First published: Wed Nov 13 2024(Updated: )
Argument injection in Ivanti Connect Secure before version 22.7R2.2 and 9.1R18.9 and Ivanti Policy Secure before version 22.7R1.2 and 9.1R18.9 allows a remote authenticated attacker with admin privileges to achieve remote code execution.
Credit: support@hackerone.com
Affected Software | Affected Version | How to fix |
---|---|---|
Ivanti Connect Secure (ICS) VPN | <22.7R2.2<9.1R18.9 | |
Ivanti Policy Secure | <22.7R1.2 |
Sign up to SecAlerts for real-time vulnerability data matched to your software, aggregated from hundreds of sources.

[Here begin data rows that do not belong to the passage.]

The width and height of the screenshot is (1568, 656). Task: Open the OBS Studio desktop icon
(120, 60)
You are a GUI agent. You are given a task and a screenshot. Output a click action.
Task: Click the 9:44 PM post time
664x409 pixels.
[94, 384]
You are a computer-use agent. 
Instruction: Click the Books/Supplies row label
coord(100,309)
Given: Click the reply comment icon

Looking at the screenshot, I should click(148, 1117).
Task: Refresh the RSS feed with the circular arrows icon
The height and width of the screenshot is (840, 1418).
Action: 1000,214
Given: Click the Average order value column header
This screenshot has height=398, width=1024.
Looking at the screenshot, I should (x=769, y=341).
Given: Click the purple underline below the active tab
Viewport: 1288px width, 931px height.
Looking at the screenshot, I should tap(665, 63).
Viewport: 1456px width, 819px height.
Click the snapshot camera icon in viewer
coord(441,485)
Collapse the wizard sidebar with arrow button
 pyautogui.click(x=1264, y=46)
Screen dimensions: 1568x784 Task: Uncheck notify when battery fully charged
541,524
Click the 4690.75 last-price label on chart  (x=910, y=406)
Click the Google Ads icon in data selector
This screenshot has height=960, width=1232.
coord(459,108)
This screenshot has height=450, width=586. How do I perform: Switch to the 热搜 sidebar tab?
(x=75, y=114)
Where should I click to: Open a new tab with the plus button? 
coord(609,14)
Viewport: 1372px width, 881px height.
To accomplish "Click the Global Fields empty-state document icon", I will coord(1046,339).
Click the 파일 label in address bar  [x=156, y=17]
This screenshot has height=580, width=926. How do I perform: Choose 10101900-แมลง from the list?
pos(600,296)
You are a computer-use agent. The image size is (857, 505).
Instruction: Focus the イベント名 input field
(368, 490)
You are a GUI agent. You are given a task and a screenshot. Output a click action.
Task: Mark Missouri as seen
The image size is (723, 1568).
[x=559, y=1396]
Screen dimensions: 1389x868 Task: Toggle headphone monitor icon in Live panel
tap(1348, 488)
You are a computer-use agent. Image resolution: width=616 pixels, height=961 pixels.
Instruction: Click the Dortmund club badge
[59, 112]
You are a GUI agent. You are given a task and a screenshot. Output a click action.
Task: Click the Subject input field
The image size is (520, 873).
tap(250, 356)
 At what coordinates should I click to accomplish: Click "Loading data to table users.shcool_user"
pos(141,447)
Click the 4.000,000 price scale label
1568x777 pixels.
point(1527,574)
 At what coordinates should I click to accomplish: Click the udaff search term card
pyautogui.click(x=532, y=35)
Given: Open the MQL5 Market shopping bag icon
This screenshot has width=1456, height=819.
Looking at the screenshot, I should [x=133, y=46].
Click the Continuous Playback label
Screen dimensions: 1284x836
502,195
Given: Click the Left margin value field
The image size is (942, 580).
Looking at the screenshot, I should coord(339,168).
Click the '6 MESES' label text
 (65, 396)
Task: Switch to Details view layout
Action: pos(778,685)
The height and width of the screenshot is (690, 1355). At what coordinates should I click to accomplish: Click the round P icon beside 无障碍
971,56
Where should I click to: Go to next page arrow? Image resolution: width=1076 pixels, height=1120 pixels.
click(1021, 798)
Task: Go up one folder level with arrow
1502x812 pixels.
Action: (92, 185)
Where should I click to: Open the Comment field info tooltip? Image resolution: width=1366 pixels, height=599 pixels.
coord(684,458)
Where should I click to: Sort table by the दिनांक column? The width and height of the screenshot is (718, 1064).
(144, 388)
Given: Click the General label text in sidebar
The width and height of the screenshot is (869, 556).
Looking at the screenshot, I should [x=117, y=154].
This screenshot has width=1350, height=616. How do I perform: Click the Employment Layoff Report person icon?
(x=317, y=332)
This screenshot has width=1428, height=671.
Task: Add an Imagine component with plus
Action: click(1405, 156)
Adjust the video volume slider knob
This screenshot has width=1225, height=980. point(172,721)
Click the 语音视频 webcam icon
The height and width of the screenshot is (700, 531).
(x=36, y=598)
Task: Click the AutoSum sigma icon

CVE-2024-38656 is considered critical due to its remote code execution capabilities.
To mitigate CVE-2024-38656, upgrade Ivanti Connect Secure and Ivanti Policy Secure to the latest patched versions.
CVE-2024-38656 affects Ivanti Connect Secure versions before 22.7R2.2 and 9.1R18.9, as well as Ivanti Policy Secure versions before 22.7R1.2 and 9.1R18.9.
A remote authenticated attacker with admin privileges can exploit CVE-2024-38656 to execute malicious code.
The impact of CVE-2024-38656 can lead to unauthorized remote code execution on affected systems.